## THE TASK
Answer with one number: the count of lines in the listing below that hold the word "Choose".

## TASK INPUTS

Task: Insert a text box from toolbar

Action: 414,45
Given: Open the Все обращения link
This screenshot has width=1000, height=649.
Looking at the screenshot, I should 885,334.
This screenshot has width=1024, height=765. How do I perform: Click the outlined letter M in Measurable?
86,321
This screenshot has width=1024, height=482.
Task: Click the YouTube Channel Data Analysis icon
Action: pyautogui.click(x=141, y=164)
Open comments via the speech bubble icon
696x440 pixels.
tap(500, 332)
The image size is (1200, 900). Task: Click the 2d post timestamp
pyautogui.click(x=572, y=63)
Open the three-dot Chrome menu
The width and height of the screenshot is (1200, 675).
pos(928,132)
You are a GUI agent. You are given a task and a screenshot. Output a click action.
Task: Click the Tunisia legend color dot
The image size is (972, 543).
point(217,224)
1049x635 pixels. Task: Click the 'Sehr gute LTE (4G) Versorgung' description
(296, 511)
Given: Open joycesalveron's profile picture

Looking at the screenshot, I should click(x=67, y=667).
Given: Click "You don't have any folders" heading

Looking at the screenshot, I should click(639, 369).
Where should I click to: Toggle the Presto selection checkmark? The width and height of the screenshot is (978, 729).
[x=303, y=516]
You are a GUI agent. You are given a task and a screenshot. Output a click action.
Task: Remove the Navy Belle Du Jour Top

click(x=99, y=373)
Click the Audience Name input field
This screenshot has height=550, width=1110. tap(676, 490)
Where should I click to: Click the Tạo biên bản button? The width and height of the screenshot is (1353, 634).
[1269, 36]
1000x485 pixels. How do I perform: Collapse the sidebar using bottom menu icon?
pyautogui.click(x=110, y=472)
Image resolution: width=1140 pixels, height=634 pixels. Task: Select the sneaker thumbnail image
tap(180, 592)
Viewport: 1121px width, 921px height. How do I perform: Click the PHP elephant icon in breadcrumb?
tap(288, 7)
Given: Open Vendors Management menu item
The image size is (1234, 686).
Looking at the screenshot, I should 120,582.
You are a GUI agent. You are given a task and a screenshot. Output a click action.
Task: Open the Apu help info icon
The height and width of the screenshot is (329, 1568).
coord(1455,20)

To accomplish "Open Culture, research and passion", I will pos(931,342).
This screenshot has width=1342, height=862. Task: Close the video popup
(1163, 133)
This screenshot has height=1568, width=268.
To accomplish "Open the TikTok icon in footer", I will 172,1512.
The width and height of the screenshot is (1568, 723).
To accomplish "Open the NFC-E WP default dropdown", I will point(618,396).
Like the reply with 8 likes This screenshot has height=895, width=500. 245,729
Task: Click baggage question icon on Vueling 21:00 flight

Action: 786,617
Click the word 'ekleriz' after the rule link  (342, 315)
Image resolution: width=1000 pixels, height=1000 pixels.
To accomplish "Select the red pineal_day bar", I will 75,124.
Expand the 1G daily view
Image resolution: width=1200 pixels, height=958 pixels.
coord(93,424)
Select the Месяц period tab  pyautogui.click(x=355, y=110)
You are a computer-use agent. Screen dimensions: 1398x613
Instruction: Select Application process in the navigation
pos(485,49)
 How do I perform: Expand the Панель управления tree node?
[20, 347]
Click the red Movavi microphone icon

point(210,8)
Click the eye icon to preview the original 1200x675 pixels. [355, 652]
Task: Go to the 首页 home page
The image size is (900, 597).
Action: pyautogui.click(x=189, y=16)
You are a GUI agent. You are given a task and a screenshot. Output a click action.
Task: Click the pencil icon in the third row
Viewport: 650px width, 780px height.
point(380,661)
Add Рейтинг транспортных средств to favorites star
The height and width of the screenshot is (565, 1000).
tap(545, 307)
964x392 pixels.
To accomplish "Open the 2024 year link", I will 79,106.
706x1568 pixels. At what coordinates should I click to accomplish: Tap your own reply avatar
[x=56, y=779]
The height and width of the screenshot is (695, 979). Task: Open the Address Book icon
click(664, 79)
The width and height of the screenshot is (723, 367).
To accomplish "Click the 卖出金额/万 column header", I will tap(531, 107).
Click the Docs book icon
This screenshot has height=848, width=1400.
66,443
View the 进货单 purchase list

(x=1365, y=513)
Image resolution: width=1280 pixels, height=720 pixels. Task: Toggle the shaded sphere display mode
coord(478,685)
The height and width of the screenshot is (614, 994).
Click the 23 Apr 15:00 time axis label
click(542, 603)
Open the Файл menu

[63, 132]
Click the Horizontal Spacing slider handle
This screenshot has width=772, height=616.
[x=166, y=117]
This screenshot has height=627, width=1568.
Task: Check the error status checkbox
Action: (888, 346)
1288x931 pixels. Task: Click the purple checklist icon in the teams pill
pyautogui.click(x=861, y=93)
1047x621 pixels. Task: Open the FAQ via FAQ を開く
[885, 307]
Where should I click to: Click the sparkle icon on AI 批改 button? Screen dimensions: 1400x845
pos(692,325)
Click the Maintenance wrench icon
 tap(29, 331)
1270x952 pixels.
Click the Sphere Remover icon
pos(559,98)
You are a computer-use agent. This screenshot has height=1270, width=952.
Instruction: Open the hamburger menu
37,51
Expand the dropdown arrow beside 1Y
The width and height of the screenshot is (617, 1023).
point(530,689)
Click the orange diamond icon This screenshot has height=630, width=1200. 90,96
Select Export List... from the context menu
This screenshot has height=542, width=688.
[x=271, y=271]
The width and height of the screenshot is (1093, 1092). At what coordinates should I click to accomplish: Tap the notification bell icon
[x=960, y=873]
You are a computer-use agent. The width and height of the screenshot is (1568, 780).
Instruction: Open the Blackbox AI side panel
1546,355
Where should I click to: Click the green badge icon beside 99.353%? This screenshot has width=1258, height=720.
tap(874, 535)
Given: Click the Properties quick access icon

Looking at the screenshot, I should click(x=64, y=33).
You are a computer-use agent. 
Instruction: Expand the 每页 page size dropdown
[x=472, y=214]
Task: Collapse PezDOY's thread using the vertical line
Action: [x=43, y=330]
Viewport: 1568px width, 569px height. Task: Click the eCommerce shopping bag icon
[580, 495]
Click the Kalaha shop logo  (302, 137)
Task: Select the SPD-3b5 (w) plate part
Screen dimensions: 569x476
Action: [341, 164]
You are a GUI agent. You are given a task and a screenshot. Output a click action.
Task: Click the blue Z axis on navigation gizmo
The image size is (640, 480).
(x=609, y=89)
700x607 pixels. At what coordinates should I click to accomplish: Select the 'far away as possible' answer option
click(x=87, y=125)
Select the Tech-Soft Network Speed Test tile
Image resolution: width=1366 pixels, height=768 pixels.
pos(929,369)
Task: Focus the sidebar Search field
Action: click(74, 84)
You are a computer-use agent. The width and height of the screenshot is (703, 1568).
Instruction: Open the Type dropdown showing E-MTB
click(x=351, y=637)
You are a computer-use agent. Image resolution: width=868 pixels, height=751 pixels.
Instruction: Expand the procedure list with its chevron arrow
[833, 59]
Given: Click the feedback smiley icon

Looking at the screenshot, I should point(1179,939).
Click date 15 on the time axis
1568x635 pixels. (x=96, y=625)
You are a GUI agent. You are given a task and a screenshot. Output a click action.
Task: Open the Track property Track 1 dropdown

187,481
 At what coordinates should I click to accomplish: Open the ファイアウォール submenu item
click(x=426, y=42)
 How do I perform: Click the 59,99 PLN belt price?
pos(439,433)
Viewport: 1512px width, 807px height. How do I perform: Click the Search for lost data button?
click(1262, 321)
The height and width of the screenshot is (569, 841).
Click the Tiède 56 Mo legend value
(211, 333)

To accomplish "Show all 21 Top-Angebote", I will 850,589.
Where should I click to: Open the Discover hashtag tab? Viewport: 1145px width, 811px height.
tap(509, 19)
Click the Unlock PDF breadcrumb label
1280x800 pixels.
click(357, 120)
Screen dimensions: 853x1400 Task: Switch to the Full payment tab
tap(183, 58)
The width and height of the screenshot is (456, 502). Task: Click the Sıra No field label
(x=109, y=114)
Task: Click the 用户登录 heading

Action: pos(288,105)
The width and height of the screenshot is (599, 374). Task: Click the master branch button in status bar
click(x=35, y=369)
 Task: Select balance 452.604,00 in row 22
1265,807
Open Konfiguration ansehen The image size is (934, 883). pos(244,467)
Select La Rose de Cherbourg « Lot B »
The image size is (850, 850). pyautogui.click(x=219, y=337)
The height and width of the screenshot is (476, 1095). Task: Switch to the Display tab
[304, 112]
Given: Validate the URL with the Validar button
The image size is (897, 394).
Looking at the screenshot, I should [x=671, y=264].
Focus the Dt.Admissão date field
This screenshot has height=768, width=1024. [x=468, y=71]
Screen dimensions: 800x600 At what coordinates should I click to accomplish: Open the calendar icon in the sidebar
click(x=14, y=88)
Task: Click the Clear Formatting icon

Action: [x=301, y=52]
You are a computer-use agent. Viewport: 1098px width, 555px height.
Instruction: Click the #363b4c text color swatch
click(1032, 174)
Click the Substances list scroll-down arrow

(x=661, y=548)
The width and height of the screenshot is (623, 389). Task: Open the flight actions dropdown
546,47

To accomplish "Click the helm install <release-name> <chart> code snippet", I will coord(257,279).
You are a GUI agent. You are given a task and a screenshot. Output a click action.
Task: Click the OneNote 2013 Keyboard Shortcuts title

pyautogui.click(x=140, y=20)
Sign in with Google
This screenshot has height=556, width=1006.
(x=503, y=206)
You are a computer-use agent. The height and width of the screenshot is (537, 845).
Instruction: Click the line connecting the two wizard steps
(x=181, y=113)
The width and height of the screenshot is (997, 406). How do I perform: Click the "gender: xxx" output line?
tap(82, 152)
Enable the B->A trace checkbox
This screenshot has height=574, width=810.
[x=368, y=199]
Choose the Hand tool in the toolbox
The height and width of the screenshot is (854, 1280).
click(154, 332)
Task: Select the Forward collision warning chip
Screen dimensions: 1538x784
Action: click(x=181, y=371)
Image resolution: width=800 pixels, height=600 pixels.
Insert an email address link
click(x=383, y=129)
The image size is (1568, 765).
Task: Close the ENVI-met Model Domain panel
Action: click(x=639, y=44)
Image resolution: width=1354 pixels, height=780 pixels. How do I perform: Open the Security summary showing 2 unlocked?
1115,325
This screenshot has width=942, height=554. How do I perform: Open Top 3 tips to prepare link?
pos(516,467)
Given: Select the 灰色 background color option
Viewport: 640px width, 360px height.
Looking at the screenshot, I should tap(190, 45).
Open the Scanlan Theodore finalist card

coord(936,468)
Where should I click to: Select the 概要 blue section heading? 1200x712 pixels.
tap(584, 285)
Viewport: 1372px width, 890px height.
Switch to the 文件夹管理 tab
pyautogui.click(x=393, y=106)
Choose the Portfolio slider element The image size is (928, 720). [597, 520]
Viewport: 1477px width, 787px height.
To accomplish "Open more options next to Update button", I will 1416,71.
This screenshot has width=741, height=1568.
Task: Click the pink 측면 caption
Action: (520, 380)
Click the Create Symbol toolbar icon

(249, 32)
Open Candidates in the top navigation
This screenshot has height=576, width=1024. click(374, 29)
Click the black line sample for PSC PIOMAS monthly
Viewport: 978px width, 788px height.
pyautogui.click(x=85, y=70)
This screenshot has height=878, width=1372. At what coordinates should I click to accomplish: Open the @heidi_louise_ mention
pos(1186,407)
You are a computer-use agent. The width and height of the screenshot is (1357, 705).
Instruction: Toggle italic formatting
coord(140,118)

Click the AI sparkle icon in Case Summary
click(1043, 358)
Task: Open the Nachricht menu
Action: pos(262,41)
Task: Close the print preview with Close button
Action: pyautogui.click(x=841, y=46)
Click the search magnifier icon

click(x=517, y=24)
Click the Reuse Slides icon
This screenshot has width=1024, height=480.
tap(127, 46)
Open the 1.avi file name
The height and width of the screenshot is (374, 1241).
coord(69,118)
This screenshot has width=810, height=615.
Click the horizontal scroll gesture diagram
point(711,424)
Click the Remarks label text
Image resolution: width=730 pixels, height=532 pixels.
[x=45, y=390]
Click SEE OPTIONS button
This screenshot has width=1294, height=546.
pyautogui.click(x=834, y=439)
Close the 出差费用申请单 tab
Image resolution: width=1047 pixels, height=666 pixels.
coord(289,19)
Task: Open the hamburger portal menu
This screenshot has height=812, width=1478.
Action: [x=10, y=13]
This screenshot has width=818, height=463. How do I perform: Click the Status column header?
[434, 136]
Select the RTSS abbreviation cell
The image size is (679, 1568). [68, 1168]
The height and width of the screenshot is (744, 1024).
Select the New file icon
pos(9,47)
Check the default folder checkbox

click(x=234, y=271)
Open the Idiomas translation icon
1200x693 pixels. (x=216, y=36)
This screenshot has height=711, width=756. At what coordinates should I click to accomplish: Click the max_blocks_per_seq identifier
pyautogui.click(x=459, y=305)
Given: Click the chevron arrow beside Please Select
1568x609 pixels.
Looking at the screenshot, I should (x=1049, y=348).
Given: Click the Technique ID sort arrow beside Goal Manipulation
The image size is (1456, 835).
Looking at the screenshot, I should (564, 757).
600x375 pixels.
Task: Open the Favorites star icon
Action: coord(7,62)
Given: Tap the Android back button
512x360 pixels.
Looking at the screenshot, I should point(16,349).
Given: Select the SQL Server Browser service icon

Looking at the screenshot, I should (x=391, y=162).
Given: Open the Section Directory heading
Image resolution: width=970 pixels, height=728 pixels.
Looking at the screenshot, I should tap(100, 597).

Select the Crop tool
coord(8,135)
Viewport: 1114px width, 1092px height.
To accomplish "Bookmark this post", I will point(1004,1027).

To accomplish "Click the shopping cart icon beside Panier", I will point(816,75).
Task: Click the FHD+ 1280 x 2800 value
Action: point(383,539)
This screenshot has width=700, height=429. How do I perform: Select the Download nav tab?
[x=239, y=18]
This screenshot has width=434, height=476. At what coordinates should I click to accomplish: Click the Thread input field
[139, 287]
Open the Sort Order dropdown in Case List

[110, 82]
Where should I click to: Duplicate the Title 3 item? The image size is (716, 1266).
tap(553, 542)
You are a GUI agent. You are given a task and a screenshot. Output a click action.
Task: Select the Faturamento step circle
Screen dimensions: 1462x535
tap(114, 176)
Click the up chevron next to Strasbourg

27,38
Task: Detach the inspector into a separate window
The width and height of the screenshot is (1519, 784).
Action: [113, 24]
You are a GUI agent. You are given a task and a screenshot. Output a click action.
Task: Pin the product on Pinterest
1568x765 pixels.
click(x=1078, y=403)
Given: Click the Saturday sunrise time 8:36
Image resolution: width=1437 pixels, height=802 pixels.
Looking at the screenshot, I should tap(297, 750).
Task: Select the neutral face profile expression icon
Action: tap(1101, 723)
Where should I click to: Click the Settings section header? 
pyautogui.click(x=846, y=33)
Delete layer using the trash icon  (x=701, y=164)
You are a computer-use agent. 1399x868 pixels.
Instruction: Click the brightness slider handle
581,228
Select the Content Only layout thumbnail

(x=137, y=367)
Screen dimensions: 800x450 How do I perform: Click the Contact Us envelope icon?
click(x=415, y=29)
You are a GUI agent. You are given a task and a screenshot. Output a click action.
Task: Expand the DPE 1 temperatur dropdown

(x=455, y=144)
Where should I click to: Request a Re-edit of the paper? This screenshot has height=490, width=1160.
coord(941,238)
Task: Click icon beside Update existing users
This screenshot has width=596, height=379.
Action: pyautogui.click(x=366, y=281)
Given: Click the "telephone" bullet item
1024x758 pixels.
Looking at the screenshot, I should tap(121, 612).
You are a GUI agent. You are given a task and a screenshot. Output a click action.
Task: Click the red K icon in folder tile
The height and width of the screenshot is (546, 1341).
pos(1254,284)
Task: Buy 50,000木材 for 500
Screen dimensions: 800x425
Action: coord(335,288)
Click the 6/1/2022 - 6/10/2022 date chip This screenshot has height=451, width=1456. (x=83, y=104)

## RESPONSE BOX
2